A block of data:
****************************************

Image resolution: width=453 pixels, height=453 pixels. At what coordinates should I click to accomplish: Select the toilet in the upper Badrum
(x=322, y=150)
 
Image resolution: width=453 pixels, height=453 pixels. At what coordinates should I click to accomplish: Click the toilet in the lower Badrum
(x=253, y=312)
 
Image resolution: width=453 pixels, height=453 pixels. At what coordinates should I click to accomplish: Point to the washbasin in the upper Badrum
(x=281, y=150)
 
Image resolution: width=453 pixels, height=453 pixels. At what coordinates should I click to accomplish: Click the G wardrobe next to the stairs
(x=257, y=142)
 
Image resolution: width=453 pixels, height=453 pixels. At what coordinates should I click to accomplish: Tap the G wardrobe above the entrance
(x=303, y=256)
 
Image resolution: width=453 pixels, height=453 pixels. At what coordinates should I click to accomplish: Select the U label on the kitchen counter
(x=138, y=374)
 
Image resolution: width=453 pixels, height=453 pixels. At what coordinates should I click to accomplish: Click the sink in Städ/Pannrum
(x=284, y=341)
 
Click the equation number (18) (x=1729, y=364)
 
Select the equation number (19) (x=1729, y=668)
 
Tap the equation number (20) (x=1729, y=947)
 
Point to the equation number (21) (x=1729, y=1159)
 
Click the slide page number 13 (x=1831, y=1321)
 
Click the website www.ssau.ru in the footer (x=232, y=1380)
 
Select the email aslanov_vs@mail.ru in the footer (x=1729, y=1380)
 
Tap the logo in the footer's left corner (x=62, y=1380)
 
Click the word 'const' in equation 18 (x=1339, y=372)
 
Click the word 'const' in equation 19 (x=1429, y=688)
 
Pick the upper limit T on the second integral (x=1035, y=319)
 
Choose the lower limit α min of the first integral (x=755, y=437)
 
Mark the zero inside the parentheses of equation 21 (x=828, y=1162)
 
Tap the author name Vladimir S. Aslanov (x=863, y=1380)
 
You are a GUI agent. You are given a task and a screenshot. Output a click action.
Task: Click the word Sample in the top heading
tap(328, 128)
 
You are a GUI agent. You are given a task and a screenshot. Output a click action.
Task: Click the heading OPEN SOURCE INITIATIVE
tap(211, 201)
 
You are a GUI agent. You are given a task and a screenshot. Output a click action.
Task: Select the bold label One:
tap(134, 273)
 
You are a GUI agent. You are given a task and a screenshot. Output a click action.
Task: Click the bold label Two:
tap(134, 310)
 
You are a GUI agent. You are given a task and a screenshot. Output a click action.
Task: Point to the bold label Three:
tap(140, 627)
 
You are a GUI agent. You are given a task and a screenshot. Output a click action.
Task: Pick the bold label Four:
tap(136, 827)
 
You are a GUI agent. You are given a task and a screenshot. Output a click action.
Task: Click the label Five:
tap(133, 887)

****************************************

[Your instructions] Express the lines of the records above as a numbered list, leaving out blank lines.

[Completed task]
1. Image resolution: width=453 pixels, height=453 pixels. At what coordinates should I click to accomplish: Select the toilet in the upper Badrum
2. (x=322, y=150)
3. Image resolution: width=453 pixels, height=453 pixels. At what coordinates should I click to accomplish: Click the toilet in the lower Badrum
4. (x=253, y=312)
5. Image resolution: width=453 pixels, height=453 pixels. At what coordinates should I click to accomplish: Point to the washbasin in the upper Badrum
6. (x=281, y=150)
7. Image resolution: width=453 pixels, height=453 pixels. At what coordinates should I click to accomplish: Click the G wardrobe next to the stairs
8. (x=257, y=142)
9. Image resolution: width=453 pixels, height=453 pixels. At what coordinates should I click to accomplish: Tap the G wardrobe above the entrance
10. (x=303, y=256)
11. Image resolution: width=453 pixels, height=453 pixels. At what coordinates should I click to accomplish: Select the U label on the kitchen counter
12. (x=138, y=374)
13. Image resolution: width=453 pixels, height=453 pixels. At what coordinates should I click to accomplish: Click the sink in Städ/Pannrum
14. (x=284, y=341)
15. Click the equation number (18) (x=1729, y=364)
16. Select the equation number (19) (x=1729, y=668)
17. Tap the equation number (20) (x=1729, y=947)
18. Point to the equation number (21) (x=1729, y=1159)
19. Click the slide page number 13 (x=1831, y=1321)
20. Click the website www.ssau.ru in the footer (x=232, y=1380)
21. Select the email aslanov_vs@mail.ru in the footer (x=1729, y=1380)
22. Tap the logo in the footer's left corner (x=62, y=1380)
23. Click the word 'const' in equation 18 (x=1339, y=372)
24. Click the word 'const' in equation 19 (x=1429, y=688)
25. Pick the upper limit T on the second integral (x=1035, y=319)
26. Choose the lower limit α min of the first integral (x=755, y=437)
27. Mark the zero inside the parentheses of equation 21 (x=828, y=1162)
28. Tap the author name Vladimir S. Aslanov (x=863, y=1380)
29. You are a GUI agent. You are given a task and a screenshot. Output a click action.
30. Task: Click the word Sample in the top heading
31. tap(328, 128)
32. You are a GUI agent. You are given a task and a screenshot. Output a click action.
33. Task: Click the heading OPEN SOURCE INITIATIVE
34. tap(211, 201)
35. You are a GUI agent. You are given a task and a screenshot. Output a click action.
36. Task: Select the bold label One:
37. tap(134, 273)
38. You are a GUI agent. You are given a task and a screenshot. Output a click action.
39. Task: Click the bold label Two:
40. tap(134, 310)
41. You are a GUI agent. You are given a task and a screenshot. Output a click action.
42. Task: Point to the bold label Three:
43. tap(140, 627)
44. You are a GUI agent. You are given a task and a screenshot. Output a click action.
45. Task: Pick the bold label Four:
46. tap(136, 827)
47. You are a GUI agent. You are given a task and a screenshot. Output a click action.
48. Task: Click the label Five:
49. tap(133, 887)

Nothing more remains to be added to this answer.